The retroposon SINE-R.C2 was first identified as a human-specific insertion in the complement C2 gene and the insertion of a closely related element has been implicated as a cause of Fukuyama type muscular dystrophy. In a previous study, we found SINE-R-type retroposons, derived from the endogenous retrovirus HERV-K family, have been found to be hominoid specific. In this report, we identified twelve SINE-R-type retroposons from the human Y chromosome by a PCR approach. Compared with other human retroposons (SINE-R.C2, 11, 14, 19, and HS307/HS408), the Y-chromosomal retroposon showed a high degree of sequence homology (86–96%). Phylogenetic analysis using the neighbor-joining method revealed that SINE-R-type retroposons on the Y chromosome were inter-related with hominoid primates, suggesting that SINE-R elements on the Y chromosome have evolved progressively in the hominoid radiation. Two elements SINE-R.Y-2 and Y-7 are more closely related to the human-specific retroposon SINE-R.C2 than other Y-chromosomal retroposons. Such elements thus are likely to be of great potential relevance to recent events in hominoid evolution and to structural change or genetic variation connected to various disease.

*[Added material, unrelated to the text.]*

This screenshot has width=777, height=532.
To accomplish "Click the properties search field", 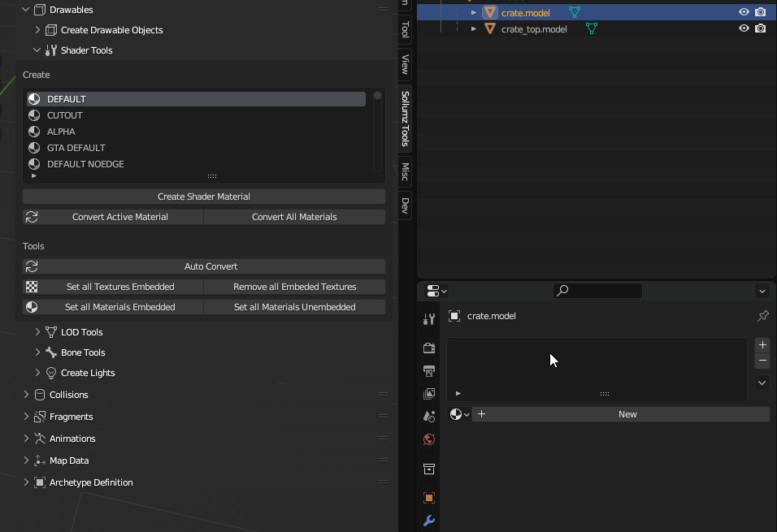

It has often been suggested that endogenous retroviruses and retroposons have played a role in influencing the functional organization of the human genome (Baltimore, 1985; Kazazian and Moran, 1998; Sverdlov, 1998). Approximately 1% of the human genome is comprised of such sequences, and most of them have been integrated into the primate lineage thirty-three or more million years ago (Haltmeier et al., 1995; Mager and Freeman, 1995; Steinhuber et al., 1995). The vast majority of these elements were incorporated as proviral DNA which then rapidly became replication-defective by random accumulation of mutations to be vertically transmitted as junk DNA. Therefore, particular interest attaches to families of elements that have changed recently in human and hominoid evolution. By PCR and phylogenetic analyses, Medstrand and Mager (1998) found that some solitary long terminal repeat (LTR) elements of the human endogenous retrovirus K family (HERV-K) were human specific. These elements may still be actively transposing in the human genome. For example, a HERV-K LTR element has been inserted in the antisense orientation between the gag and pol gene of the human endogenous retrovirus S71 (Leib-Mösch et al., 1993). Another solitary element has also been found at the HLA-DQB1 (Seidl et al., 1999). It has been estimated that there are 25,000 copies of such elements in the human genome (Leib-Mösch et al., 1993), and they are potentially capable of affecting the expression of closely located genes (Akopov et al., 1998). Simon et al. (1994) found that HERV-K-related LTR elements are expressed in human placenta.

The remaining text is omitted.